今回の桜宮での出来事を天城の中で昇華させるには…世良の存在は不可欠だった。
日本には行かない。あの国は天城を必要としていないから。ならば…

―――彼をここへ呼べばいい。彼ともう一度ここで桜の夢の続きを見るのも悪くはないだろう。

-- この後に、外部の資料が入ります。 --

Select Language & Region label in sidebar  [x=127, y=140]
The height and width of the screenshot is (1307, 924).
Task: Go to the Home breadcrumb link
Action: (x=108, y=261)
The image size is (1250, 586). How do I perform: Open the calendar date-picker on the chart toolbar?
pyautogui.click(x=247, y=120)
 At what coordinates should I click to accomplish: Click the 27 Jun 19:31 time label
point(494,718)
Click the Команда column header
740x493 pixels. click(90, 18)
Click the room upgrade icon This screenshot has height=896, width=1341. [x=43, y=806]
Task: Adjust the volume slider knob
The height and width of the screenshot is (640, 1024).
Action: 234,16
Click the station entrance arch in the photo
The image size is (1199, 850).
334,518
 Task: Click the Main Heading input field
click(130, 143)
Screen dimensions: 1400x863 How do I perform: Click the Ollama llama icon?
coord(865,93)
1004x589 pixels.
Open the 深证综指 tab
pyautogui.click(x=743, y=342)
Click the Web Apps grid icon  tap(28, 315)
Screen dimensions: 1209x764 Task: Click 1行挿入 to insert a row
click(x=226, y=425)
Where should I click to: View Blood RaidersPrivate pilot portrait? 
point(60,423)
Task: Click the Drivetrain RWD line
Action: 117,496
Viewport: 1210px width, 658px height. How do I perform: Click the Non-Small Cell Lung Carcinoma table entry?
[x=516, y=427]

海の見える美しい手術室で、世良を隣に置き執刀するのも良いだろう。
天城は世良を桜の苗木のように育てたいと思う。いずれは大樹となり、天城の精神を引き継いだ美しい花を咲かせる事になるかもしれない。
天城はおもむろに立ち上がりデスクに向かう。一瞬躊躇するが、紙にペンを走らせ始めた。
『親愛なるジュノへ』

手紙を書き終える頃、天城の心は一筋の暖かい光に照らされていた。